Lead Software Architect
Contributor
Architecture
GUI
The API is looking good. And having it abstract is a smart approach. Could also it concrete and taking a RandomSource object that implements nextInt(), but I'm not that fussed. (How are those unit tests coming along by the way? :p)
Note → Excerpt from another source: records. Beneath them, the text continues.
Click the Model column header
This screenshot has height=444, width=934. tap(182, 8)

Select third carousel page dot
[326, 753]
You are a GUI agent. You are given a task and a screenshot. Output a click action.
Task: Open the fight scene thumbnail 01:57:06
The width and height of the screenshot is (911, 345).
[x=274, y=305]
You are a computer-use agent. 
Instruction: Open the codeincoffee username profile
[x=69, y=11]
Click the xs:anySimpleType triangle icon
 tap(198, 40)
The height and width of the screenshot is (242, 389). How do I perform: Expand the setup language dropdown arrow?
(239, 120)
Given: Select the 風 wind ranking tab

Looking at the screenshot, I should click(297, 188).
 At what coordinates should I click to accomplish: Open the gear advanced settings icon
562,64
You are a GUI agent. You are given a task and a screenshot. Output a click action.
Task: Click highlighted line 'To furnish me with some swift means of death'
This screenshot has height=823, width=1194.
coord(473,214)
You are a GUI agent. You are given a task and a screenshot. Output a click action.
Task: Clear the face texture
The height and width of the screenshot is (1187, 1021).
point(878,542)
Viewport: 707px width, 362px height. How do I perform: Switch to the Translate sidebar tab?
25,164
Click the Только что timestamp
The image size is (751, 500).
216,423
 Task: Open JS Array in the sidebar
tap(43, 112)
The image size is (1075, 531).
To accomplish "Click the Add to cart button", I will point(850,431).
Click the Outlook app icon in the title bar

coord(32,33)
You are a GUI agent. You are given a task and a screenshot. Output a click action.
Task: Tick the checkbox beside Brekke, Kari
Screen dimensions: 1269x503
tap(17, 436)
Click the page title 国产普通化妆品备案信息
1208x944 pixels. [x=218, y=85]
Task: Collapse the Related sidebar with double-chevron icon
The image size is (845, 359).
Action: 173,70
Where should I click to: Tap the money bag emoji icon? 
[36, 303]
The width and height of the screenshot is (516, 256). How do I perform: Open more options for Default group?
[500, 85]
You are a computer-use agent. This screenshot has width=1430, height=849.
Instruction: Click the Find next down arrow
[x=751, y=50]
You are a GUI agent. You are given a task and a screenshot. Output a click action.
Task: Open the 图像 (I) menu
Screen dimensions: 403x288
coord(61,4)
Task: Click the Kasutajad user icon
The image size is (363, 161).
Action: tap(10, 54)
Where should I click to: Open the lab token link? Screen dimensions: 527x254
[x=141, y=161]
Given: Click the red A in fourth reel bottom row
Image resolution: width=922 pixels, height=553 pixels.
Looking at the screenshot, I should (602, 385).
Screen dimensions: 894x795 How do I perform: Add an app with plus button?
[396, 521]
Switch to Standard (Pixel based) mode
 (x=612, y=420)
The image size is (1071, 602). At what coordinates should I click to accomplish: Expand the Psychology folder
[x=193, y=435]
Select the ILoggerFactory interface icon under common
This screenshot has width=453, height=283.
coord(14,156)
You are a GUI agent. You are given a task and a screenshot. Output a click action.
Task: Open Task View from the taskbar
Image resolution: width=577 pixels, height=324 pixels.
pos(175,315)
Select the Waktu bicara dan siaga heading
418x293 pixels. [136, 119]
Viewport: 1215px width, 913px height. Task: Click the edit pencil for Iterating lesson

One small issue/concern: with

Code:
return (long) nextInt() << 32 | (long) nextInt() & 0xFFFFFFFFL;
Is the & 0xFFFFFFFFL needed?
 

socram8888

Member
Contributor
Actually it is not. Can be modified to:

Code:
return (long) nextInt() << 32 ^ (long) nextInt();
When you expand an int to a long, if the int was negative, the upper bits from the long are set to 1, in order to keep the sign:
Code:
(long) 0x01234567 -> 0x0000000001234567L
(long) 0x89ABCDEF -> 0xFFFFFFFF89ABCDEFL
Using the AND I was removing those 32 upper bits, wether they were one or not. But it is also possible to employ a XOR, so if the lower int was negative, upper bits from the long are inverted, which has no side effect to randomness and is faster.